TEXT UNDER STUDY>
Question: Over the past several years, the nation's behavioral health crisis and access issues have boiled to the top of many healthcare leaders' list of priorities. What does the AMA believe is needed to expand access and prevent patients in crisis from showing up to emergency departments? 

Dr. Scott: The first thing we need to do in behavioral health and mental healthcare is we need to enforce the rules that were actually passed by the federal government over 10 years ago that were supposed to create parity between payment for mental health benefits and other health benefits. And yet, a study done just about a year ago showed that even though we're 10-plus years into this legislation, the parity of payment is actually worse than it was when the rules were passed. AMA at this recent meeting was really pushing for statutory rules that include fines for insurance companies who don't provide this care. As a result, a significant percentage of Americans who seek mental health care are left with large bills. As a result, many mental health professionals no longer take insurance because the payment is unacceptably low. So the first thing is for us to enforce the rules. We need to put more teeth into those rules that have already been adopted. 

The second thing we need to do is we need to encourage more people to go into psychiatric specialties. One of the ways we can do that is with direct loans and by expanding residency programs. We have more individuals graduating from medical school than there are residency spots. One of the things we know, going back to your question about rural care, is that residents tend to go into practice within about 80 miles of where they do their residency. And yet, many of the rural areas don't have residency. We could expand residency programs, particularly in primary care and behavioral health care, into those rural areas. At the same time, we should work with loan forgiveness programs. Only about four to six percent of medical school applicants come from rural and underserved areas. So we need to do something to stimulate those talented individuals to decide to go into healthcare and hopefully become physicians. On the other end, we need to work to reduce the number of people who are leaving medicine because of all the things that we've spoken about.

RECORDS PROVIDED>
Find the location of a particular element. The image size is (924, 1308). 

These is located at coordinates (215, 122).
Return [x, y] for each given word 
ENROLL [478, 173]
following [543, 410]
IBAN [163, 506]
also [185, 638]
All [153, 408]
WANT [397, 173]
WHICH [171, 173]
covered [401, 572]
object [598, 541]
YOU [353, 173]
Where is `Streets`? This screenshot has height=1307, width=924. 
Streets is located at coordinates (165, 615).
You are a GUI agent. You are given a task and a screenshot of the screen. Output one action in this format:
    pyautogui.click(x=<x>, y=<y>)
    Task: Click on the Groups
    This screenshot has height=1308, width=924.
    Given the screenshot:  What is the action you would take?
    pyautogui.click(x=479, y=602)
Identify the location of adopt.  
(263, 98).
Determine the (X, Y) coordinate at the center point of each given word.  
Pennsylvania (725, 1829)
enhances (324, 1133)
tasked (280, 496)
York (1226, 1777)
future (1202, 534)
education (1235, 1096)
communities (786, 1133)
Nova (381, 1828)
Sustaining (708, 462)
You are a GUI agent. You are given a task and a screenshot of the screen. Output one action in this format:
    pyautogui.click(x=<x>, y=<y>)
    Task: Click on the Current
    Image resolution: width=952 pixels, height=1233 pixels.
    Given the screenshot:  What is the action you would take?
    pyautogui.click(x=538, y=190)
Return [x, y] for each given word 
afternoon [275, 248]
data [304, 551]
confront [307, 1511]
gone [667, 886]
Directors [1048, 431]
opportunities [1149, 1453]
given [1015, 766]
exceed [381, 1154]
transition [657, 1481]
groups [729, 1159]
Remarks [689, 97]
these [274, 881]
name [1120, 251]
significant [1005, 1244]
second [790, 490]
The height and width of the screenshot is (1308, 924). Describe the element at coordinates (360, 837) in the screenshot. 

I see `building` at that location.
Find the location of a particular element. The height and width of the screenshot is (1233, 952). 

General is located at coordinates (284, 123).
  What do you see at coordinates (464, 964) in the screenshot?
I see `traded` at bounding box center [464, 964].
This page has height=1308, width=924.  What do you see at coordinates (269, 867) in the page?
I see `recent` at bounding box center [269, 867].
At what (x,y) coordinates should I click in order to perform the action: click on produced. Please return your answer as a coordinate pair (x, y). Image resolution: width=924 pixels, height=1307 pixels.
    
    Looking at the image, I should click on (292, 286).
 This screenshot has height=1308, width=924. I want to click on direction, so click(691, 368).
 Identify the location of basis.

PROMPT> Summarize the interview on behavioral health access in two sentences. The material placed above comes from a separate source.

SOLUTION> Dr. Scott states that the first step is to enforce the federal parity rules passed more than 10 years ago, since payment parity has worsened, and that the AMA is pushing for statutory rules that include fines for insurance companies that do not provide this care. The second step is to encourage more people to enter psychiatric specialties through direct loans, loan forgiveness, and expanded residency programs, particularly in rural areas, while also reducing the number of people leaving medicine.